Lymphatic vessel density (LVD) and microvessel density (MVD) are important parameters for assessing the malignant potential of tumors and patient survival. In this report, the authors defined LVD as the density of D2-40-positive lymphatic vessels and MVD as the density of CD105-positive microvessels per unit area of tissue. It was reported previously that vascular endothelial growth factor C (VEGF-C) is a major modulator of LVD and MVD. The objectives of this study were to clarify the clinical and prognostic significance of both LVD and MVD in oral squamous cell carcinoma (OSCC) and to elucidate the lymphangiogenic and angiogenic activities of VEGF-C in cancer tissues.

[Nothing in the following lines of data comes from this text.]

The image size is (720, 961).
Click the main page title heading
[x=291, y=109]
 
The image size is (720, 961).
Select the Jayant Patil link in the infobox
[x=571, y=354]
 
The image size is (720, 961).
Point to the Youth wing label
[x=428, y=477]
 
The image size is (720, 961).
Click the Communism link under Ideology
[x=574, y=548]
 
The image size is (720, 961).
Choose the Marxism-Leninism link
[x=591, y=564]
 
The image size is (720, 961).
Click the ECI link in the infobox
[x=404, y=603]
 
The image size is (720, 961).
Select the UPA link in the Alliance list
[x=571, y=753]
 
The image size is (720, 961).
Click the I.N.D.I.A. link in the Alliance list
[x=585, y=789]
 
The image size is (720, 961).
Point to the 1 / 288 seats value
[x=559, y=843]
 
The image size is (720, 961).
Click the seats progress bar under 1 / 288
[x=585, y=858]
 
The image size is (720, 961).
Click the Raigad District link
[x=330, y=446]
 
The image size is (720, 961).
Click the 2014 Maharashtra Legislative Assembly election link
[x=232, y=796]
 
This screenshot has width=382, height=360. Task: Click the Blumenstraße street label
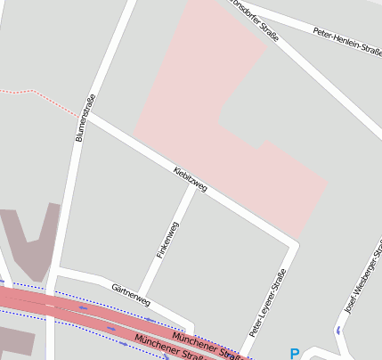pyautogui.click(x=85, y=119)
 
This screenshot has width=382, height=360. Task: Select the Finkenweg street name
pyautogui.click(x=168, y=240)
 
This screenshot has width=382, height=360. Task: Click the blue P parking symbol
pyautogui.click(x=295, y=354)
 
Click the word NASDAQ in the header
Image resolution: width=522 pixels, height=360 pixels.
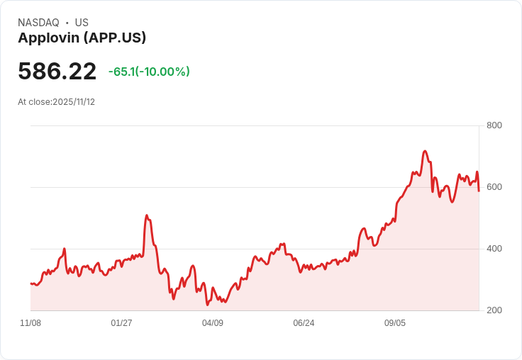pyautogui.click(x=38, y=23)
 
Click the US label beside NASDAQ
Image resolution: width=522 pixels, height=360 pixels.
pyautogui.click(x=82, y=23)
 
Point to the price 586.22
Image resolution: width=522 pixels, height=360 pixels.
pyautogui.click(x=57, y=72)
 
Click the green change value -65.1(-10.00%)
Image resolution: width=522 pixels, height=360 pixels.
pyautogui.click(x=149, y=72)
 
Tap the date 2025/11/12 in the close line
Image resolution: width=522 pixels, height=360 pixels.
pyautogui.click(x=74, y=102)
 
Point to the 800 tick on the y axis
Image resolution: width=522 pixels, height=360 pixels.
pyautogui.click(x=494, y=125)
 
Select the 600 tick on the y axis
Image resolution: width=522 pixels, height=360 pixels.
pyautogui.click(x=494, y=187)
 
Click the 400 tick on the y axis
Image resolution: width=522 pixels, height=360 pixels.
pyautogui.click(x=494, y=249)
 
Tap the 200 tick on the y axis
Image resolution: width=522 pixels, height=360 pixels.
pyautogui.click(x=494, y=310)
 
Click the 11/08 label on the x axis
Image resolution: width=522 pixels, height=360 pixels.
pyautogui.click(x=30, y=323)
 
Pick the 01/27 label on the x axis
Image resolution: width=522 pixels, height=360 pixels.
pyautogui.click(x=121, y=323)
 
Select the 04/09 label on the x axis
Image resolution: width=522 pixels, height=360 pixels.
pyautogui.click(x=213, y=323)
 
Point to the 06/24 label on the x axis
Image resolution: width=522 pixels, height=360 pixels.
pyautogui.click(x=304, y=323)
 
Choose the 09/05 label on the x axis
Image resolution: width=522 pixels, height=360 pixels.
pyautogui.click(x=395, y=323)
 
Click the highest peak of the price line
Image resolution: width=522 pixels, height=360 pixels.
pyautogui.click(x=425, y=151)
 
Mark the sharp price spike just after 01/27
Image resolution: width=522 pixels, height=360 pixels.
pyautogui.click(x=147, y=215)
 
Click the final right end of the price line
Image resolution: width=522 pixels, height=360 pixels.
pyautogui.click(x=479, y=191)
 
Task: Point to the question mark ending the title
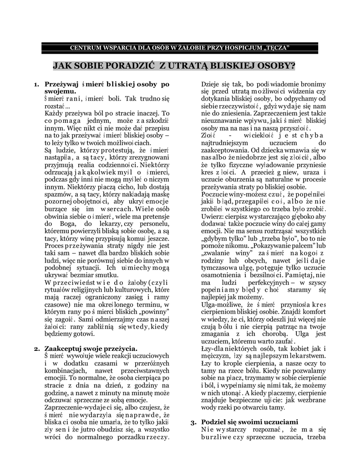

In total, 110 OSCC tissue samples were evaluated for LVD, MVD, and expression of VEGF-C using immunohistochemistry. Correlations among these parameters and clinicopathologic factors were examined.
LVD was significantly higher in tumors that had very high expression of VEGF-C compared with tumors that had no/weak expression of VEGF-C. LVD correlated well with lymph node metastasis (P < .001). MVD was correlated significantly with positive lymph node metastasis (P < .001) but not with VEGF-C expression. In contrast, high expression of VEGF-C was correlated significantly with advanced tumor status (P = .041). Survival rates were lower in patients who had higher LVD (P < .001), higher MVD (P = .0028), and strong VEGF-C expression (P = .048).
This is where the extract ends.